* [The task]: With the string "will" as the filter, copy each matching line from the records.

━━━━━━

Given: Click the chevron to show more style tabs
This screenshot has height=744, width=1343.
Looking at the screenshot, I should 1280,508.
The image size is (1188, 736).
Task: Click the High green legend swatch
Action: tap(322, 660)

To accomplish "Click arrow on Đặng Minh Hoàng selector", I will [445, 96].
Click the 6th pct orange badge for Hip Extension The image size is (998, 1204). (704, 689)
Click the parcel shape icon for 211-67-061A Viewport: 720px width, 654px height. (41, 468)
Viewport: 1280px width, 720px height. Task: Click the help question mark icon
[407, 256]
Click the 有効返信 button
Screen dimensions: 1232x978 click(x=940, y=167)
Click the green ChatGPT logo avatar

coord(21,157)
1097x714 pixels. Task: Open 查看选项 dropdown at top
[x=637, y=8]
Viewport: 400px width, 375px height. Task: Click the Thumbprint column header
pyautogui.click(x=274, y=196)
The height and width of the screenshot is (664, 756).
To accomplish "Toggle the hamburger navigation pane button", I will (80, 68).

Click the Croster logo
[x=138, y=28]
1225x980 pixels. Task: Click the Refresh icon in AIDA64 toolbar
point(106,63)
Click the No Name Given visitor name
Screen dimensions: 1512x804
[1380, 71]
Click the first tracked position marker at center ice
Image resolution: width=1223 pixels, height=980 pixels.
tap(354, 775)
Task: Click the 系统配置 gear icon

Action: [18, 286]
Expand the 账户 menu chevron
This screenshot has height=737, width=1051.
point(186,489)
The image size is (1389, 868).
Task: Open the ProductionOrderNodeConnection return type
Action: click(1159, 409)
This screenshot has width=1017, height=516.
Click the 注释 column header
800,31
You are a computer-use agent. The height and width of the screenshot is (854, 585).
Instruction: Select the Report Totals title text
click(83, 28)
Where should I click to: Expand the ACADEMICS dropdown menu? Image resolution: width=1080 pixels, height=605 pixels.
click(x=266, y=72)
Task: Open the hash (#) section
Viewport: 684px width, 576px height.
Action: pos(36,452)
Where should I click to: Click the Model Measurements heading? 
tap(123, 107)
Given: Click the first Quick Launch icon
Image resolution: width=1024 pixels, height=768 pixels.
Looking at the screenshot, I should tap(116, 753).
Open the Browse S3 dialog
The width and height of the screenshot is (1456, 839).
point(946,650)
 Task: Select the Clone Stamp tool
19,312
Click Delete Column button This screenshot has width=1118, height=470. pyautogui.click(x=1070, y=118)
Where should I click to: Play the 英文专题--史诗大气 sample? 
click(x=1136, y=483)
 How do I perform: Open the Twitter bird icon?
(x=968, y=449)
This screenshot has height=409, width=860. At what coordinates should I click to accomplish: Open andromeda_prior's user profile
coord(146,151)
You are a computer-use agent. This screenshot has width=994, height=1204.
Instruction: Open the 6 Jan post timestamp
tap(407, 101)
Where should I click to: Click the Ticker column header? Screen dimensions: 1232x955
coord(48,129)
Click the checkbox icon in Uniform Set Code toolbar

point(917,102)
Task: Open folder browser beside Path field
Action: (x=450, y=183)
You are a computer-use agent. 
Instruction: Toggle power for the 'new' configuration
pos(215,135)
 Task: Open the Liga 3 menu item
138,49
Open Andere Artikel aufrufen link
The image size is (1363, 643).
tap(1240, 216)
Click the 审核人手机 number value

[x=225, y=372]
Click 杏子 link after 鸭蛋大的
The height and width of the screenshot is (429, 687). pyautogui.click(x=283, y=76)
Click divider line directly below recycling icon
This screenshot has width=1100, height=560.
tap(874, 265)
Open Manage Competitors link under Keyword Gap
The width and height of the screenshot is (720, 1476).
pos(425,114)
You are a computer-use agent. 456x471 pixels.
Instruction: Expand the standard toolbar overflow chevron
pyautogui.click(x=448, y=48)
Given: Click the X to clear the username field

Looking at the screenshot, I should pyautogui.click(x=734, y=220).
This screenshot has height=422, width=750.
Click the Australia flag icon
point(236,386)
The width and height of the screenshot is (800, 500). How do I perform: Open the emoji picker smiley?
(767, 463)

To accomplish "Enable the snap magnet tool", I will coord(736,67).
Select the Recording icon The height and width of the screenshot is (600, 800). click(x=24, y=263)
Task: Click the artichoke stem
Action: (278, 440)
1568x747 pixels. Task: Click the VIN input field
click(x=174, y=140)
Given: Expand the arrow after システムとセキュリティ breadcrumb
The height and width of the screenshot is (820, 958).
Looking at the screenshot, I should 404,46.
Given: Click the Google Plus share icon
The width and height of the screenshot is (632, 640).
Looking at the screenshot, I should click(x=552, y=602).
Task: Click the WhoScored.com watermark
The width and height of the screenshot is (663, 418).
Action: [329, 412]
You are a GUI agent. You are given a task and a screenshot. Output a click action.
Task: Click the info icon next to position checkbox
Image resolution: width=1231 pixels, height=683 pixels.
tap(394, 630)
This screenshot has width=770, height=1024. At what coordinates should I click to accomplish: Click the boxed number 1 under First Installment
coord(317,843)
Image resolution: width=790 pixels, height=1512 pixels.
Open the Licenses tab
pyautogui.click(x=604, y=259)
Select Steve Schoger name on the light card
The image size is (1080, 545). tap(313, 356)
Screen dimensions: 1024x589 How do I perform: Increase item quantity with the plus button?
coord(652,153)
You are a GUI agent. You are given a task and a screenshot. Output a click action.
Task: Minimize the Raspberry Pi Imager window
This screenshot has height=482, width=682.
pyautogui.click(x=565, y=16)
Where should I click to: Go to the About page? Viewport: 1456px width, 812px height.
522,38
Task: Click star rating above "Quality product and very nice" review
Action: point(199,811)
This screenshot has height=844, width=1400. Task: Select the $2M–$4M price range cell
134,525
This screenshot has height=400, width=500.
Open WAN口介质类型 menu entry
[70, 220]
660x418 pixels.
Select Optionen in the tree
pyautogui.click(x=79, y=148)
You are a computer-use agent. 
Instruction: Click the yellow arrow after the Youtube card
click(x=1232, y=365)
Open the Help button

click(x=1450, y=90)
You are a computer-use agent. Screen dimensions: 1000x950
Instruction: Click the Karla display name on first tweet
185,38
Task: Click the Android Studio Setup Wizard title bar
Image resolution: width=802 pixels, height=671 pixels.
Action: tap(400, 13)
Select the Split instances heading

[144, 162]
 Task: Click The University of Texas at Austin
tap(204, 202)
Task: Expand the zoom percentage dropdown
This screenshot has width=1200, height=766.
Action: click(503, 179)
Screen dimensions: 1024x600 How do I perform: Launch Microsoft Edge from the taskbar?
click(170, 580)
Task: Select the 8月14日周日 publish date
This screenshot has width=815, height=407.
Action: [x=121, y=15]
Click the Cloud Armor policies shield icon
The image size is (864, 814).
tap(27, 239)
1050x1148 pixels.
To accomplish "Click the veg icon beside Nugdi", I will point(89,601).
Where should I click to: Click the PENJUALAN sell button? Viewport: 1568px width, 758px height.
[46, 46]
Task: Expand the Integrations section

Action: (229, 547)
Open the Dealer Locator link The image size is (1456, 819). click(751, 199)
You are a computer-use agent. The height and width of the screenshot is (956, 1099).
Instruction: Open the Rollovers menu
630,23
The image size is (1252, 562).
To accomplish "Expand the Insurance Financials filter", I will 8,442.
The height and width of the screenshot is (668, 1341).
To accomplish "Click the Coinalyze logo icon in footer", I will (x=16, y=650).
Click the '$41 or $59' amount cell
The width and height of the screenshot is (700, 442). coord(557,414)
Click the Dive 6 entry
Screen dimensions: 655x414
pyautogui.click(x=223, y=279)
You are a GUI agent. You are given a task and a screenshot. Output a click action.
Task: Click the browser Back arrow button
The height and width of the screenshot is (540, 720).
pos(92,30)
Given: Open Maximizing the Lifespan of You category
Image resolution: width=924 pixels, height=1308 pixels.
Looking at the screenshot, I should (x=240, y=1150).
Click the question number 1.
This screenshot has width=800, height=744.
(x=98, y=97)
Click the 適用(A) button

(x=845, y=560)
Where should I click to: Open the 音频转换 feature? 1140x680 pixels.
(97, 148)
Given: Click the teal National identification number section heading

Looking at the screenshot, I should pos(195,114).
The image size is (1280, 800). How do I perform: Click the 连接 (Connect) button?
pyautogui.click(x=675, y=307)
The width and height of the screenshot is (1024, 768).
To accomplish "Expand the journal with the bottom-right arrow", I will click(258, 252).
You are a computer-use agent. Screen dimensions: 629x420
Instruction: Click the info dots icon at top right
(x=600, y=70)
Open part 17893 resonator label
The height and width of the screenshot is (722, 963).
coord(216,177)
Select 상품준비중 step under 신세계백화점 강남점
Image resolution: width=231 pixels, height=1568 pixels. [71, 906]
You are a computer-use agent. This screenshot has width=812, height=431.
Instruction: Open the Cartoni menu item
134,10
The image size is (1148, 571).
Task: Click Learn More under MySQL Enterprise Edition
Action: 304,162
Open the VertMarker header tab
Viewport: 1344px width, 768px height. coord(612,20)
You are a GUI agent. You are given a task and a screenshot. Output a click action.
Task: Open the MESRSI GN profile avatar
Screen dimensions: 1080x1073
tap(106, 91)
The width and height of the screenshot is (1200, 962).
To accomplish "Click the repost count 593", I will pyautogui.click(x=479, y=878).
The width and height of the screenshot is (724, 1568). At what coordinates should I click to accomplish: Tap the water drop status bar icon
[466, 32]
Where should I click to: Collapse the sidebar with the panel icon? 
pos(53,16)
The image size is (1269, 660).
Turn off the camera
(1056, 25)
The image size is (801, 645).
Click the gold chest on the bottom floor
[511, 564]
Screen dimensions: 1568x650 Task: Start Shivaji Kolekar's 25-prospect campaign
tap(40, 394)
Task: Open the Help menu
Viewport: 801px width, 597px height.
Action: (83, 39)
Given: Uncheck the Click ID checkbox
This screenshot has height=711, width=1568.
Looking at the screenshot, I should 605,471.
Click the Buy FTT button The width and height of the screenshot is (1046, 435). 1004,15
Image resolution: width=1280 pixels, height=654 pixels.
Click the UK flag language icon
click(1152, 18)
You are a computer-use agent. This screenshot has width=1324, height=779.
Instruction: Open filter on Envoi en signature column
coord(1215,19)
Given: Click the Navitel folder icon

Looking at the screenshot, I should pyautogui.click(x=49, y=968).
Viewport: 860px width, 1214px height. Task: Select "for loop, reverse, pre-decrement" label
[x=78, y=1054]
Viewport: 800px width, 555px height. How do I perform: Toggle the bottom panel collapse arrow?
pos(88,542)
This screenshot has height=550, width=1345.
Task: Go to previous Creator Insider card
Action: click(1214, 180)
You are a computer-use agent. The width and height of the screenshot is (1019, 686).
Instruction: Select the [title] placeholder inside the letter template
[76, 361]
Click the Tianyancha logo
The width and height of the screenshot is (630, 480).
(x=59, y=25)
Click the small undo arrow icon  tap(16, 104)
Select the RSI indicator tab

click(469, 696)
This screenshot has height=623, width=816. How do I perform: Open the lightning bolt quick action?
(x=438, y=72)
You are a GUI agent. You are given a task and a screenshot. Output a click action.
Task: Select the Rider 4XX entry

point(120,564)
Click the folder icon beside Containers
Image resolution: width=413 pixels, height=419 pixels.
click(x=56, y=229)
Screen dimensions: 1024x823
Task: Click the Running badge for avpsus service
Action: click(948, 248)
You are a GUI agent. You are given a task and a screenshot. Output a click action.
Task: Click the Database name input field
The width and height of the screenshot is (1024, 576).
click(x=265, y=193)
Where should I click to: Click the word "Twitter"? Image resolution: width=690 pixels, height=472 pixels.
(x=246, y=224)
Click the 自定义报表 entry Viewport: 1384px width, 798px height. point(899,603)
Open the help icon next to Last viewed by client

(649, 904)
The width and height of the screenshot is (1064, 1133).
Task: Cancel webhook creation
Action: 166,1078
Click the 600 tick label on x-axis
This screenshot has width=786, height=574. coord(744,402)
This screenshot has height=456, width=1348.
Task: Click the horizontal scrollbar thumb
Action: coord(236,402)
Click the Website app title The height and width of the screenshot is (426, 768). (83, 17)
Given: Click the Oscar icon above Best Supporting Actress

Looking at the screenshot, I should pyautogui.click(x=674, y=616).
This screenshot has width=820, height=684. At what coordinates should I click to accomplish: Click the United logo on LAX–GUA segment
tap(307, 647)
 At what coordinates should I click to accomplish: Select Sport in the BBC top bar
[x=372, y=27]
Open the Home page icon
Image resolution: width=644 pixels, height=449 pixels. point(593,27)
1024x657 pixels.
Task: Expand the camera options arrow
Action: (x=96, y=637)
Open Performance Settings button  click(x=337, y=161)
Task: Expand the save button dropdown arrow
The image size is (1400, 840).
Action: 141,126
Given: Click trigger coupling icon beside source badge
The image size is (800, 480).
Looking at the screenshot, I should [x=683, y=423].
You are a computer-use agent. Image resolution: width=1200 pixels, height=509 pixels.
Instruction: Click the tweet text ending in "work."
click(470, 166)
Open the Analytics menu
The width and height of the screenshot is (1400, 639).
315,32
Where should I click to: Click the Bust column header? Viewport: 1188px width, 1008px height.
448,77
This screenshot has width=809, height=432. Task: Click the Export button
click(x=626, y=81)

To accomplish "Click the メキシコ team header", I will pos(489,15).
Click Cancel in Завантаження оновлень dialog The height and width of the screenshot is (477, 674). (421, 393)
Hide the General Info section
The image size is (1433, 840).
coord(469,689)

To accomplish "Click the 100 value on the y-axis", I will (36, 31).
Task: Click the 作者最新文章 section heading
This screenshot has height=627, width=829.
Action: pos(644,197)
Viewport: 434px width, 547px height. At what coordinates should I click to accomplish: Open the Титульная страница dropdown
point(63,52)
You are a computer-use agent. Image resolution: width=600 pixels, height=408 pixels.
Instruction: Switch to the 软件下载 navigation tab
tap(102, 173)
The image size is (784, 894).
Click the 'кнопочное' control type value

━━━━━━

* [Solution]:
To accomplish "Click arrow on Đặng Minh Hoàng selector", I will [445, 96].
To accomplish "Toggle the hamburger navigation pane button", I will (80, 68).
To accomplish "Enable the snap magnet tool", I will coord(736,67).
To accomplish "Click the veg icon beside Nugdi", I will point(89,601).
To accomplish "Expand the Insurance Financials filter", I will 8,442.
To accomplish "Click the Coinalyze logo icon in footer", I will (x=16, y=650).
To accomplish "Expand the journal with the bottom-right arrow", I will click(258, 252).
To accomplish "Click the repost count 593", I will pyautogui.click(x=479, y=878).
To accomplish "Click the メキシコ team header", I will pos(489,15).
To accomplish "Click the 100 value on the y-axis", I will (36, 31).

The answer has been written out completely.